Bremer suggested the company install generators to test the capabilities and to power the shed if needed.
Campbell said that even if the deadline is missed, it shouldn’t be a problem. He said he believed the deadline was set to coincide with the completion of a TRC welcome center. He said the center is behind schedule so the fiber will not be needed as early.
Doug McCollough, chief information officer for the City of Dublin, said the date was not arbitrary and was decided by a large group, at multiple levels of a variety of organizations. He said when TRC decides to use the line is irrelevant to the construction contract.
“The date is the date until we agree it isn’t the date,” McCollough told CoG members.
He said the date has been set and distributed and officials all the way up to the governor’s office.

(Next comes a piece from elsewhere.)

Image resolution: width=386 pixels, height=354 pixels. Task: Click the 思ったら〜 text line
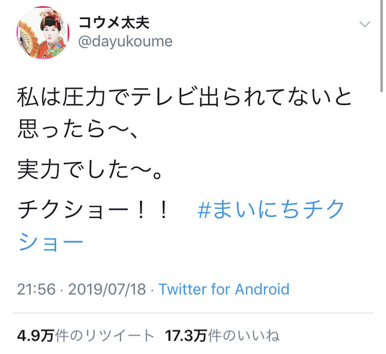coord(77,129)
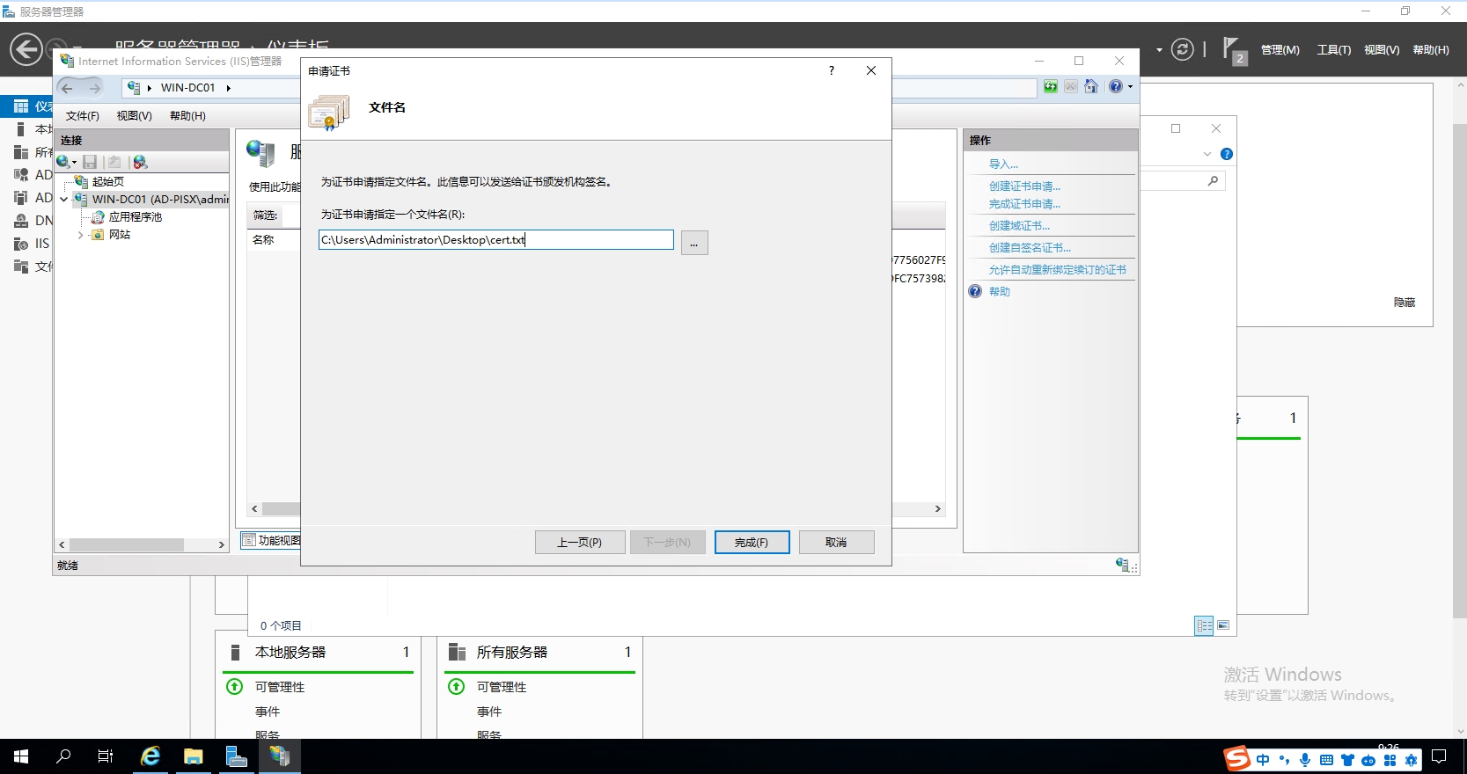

While 24 of the 432 total strands are to be lit next week, the remainder are to be operational by year’s end. Once that primary route is complete, work will begin on the local loop — running on Industrial Parkway to Columbus Avenue, through Marysville to Northwest Parkway, Honda Parkway and Route 347 to TRC. That loop could take about six months. The total project will include 111 miles of fiber.
Local officials had planned on funding and creating the loop, but last year the state agreed to pay for the project.
Days later, it was announced the U.S. Department of Transportation was providing nearly $6 million to help pay for Dedicated Short Range Communications (DSRC) towers along the corridor. The improvements will allow the corridor to become a testing ground for autonomous vehicles as well as other technology.
Officials said it was the involvement of state and federal officials that has pushed the timeline. At Wednesday’s meeting, local officials said they are working on an agreement with the state to determine ownership of the fiber.
“It is going to be important to know who owns the assets,” Phillips said.